CR17 bank statements: Mkhwebane loses bid to probe Ramaphosa
Busisiwe Mkhwebane’s bid to probe the ‘CR17 bank statements’ saga has suffered a huge blow.
On Thursday, Public Protector Advocate Busisiwe Mkhwebane was dealt a further blow when the fully benched Constitutional Court threw out her appeal to force an investigation into the infamous CR17 bank statements.
Ramaphosa vindicated in CR17 bank statements saga
The apex court, after more than seven months of deliberations, concurred with a March 2020 ruling upheld by the North Gauteng High Court which determined that Mkhwebane had no basis to launch a probe into the president’s 2017 fundraising campaign.
The highest court on the land maintained the prevailing ruling which is that Mkhwebane misinterpreted the Executive Members Ethics Code when, in her report, she determined that Ramaphosa had ‘deliberately’ misled Parliament in his response to former Democratic Alliance leader Mmusi Maimane’s R500 000 Bosasa donation.
“The majority judgment penned by [Judge] Jafta… held that the Public Protector misconceived the Code by by holding that the President’s acknowledgment that he gave an incorrect answer in Parliament was enough for the conclusion that he had violated the Code,” the ConCourt explained in a press statement that was released shortly after the hearing.
Moreover, the apex court lambasted Mkhwebane’s malicious intentions in changing the wording in paragraph 2.3(a) of the Code, from ‘wilfully’ to ‘inadvertent’, to support her argument that Ramaphosa had ‘deliberately’ misled Parliament.
The ConCourt also set aside Mkhwebane’s claims that the president had, according to evidence gathered in her report, personally benefitted from the CR17 campaign or that Ramaphosa was embroiled in a money laundering scam.
Is this the end of the road for Mkhwebane?
You will remember that in 2018, former Democratic Alliance leader Mmusi Maimane had blew a proverbial gasket in a National Assembly sitting when he revealed that Ramaphosa’s son, Andile, was the recipient of a R500 000 payment from late Bosasa (now operating as Africa Global Operations) CEO Gavin Watson.
In response to this, the president had, without much pondering, noted that he was aware of such a payment and that it was a settlement by AGO on services provided by Andile in his capacity as a consultant.
A week later, Ramaphosa would make a u-turn in a letter drafted and sent to National Assembly Speaker Thandi Modise, admitting that he had erred in his response to Maimane.
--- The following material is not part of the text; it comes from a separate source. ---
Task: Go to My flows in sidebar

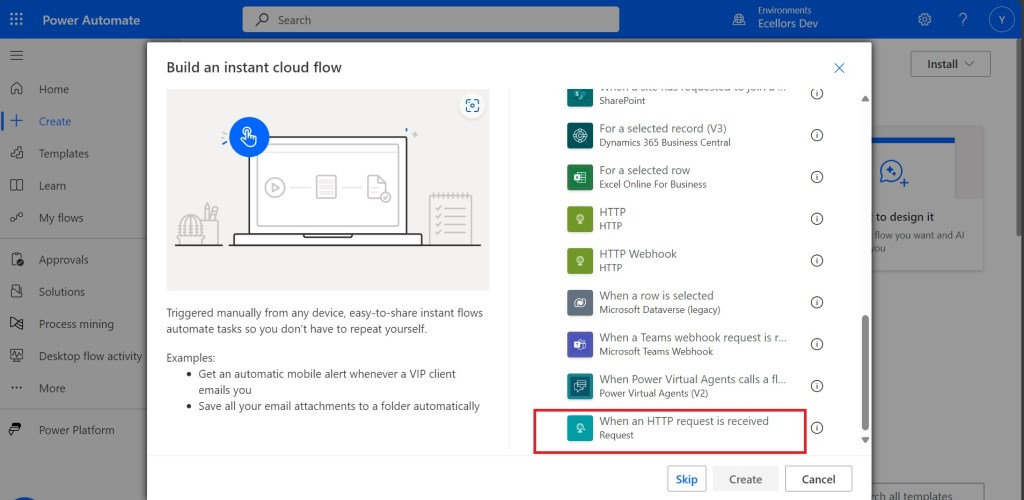Action: (x=60, y=218)
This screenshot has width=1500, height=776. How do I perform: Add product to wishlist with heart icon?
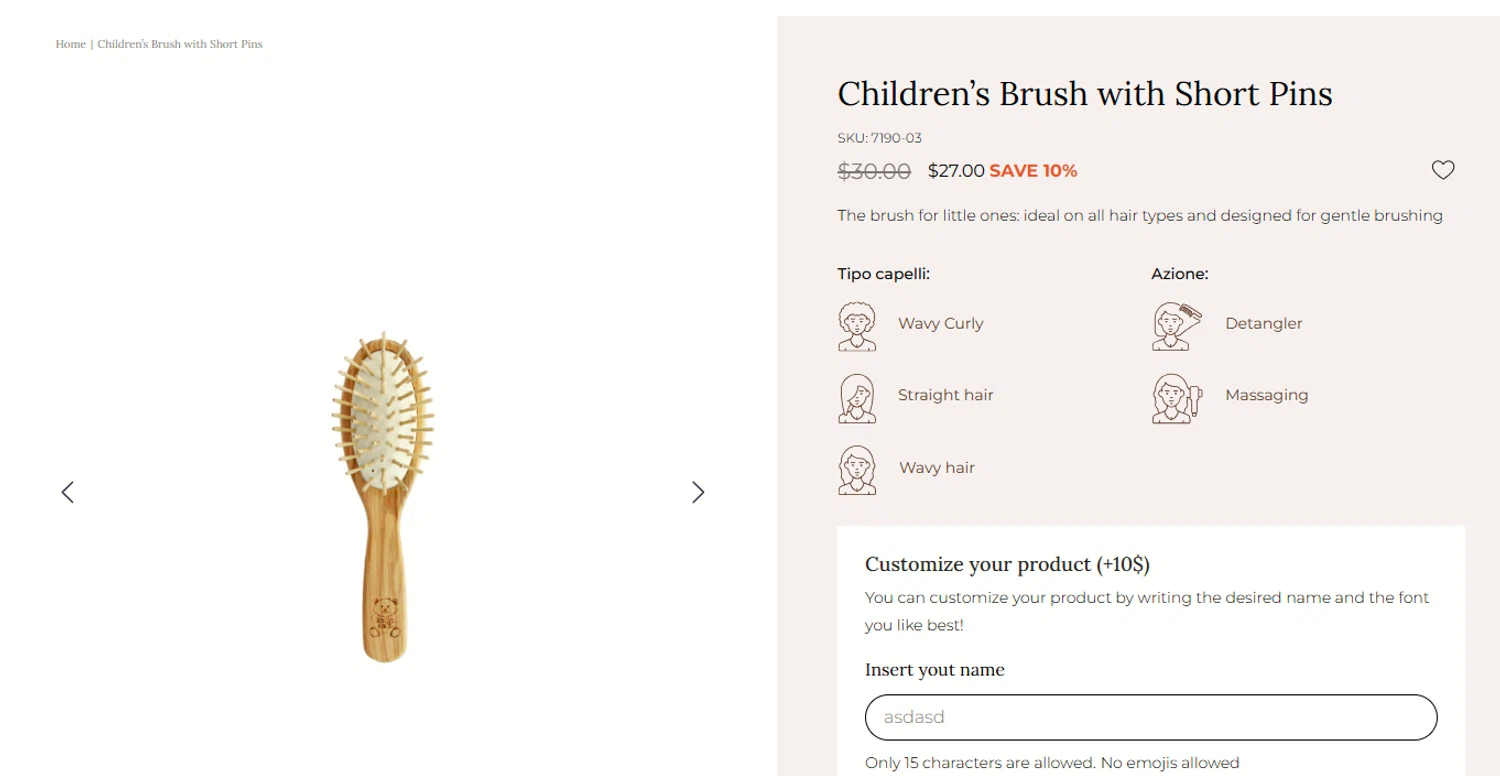(x=1442, y=170)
As a matter of fact, the R500 000 donation was a campaign donation Watson had made to his 2017 ANC presidential campaign.
This backtracking prompted Maimane and EFF deputy leader Floyd Shivambu to launch a probe into the president’s conduct, which resulted in Mkhwebane’s CR17 report that, as of Thursday, has been thrown out as null and void.
The only silver lining to Mkhwebane’s bad outing was the minority support she received from one of the judges on the panel — Chief Justice Mogoeng Mogoeng who, in his learned opinion, determined that “financial assistance from individual donors and even the composite amount from the CR17 campaign constituted a personal benefit to the president and created a situation that involved a risk of conflict between the president’s private interests, his pursuit of the ANC presidency with the assistance of private donors, and his official responsibility as Deputy President of the Republic.”
At the time this article was published, Mkhwebane had not issued a response to the judgment.